_Supplied text_
***

The Green Uprising in Mozambique: How Decentralization Supports Democracy in an African Country

Training Attended

African Studies Association annual Meeting, Philadelphia Nov. 2022

Training Date

Winter 11-17-2022

Training Location


Document Type


Publication Date

Winter 11-20-2022


Democracy and development are positively correlated,1 and no democracy has ever suffered a substantial famine.2 Integration of rural masses into national politics is necessary for political stability,3 arguably a precondition of democracy and political development.

Decentralization may deepen democracy, and to the extent that it does, it may increase human and economic well-being, though this relationship must be complex. Decentralization may also more directly effect social and economic development by putting resources into the hands of those on the front lines of providing public services. But there is a paradox in positing decentralization as a development measure because, as many observers have noted, lower levels of government can be overmatched by the demands of complex public policy and large-scale projects. Under what conditions is decentralization good for development?

Analysts have found it difficult to answer this question, and the difficulty of the answering the question has led to an agnosticism on normative issues related to decentralization and development. Instead, analysts have focused on institutional variables affecting decentralization and typologies of forms of decentralization. However, development is not value neutral as we want to see people live more healthy and fulfilling lives through access to basic and extended set of public services. It should be the goal of political science to better relate its findings on decentralization to questions of human well-being.

***

_Tasks and exercises_
A) Transcribe the passage of the Mozambique decentralization text between "Democracy and development" and "and political development.", inclusive.
B) Condense the paragraph of the Mozambique decentralization text that begins "Decentralization may deepen democracy" into a shorter version that keeps its main points.

_Provided material_

***

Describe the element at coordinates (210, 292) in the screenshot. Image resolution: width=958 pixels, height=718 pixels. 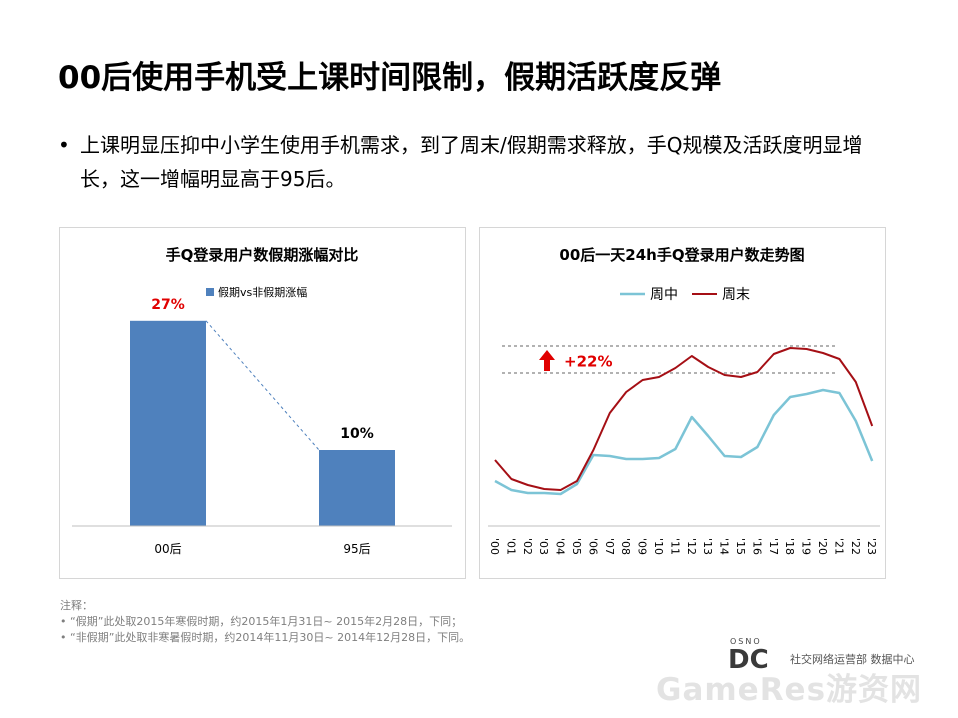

***

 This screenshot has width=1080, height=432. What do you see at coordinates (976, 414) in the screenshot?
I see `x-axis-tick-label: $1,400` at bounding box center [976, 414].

***

_Answers per task_
A)
Democracy and development are positively correlated,1 and no democracy has ever suffered a substantial famine.2 Integration of rural masses into national politics is necessary for political stability,3 arguably a precondition of democracy and political development.

B) Decentralization may deepen democracy and thereby improve human and economic well-being, though the link is complex. It may also drive development directly by giving resources to those who deliver public services. The paradox is that lower levels of government can be overwhelmed by complex policies and large projects. This raises the question of when decentralization is good for development.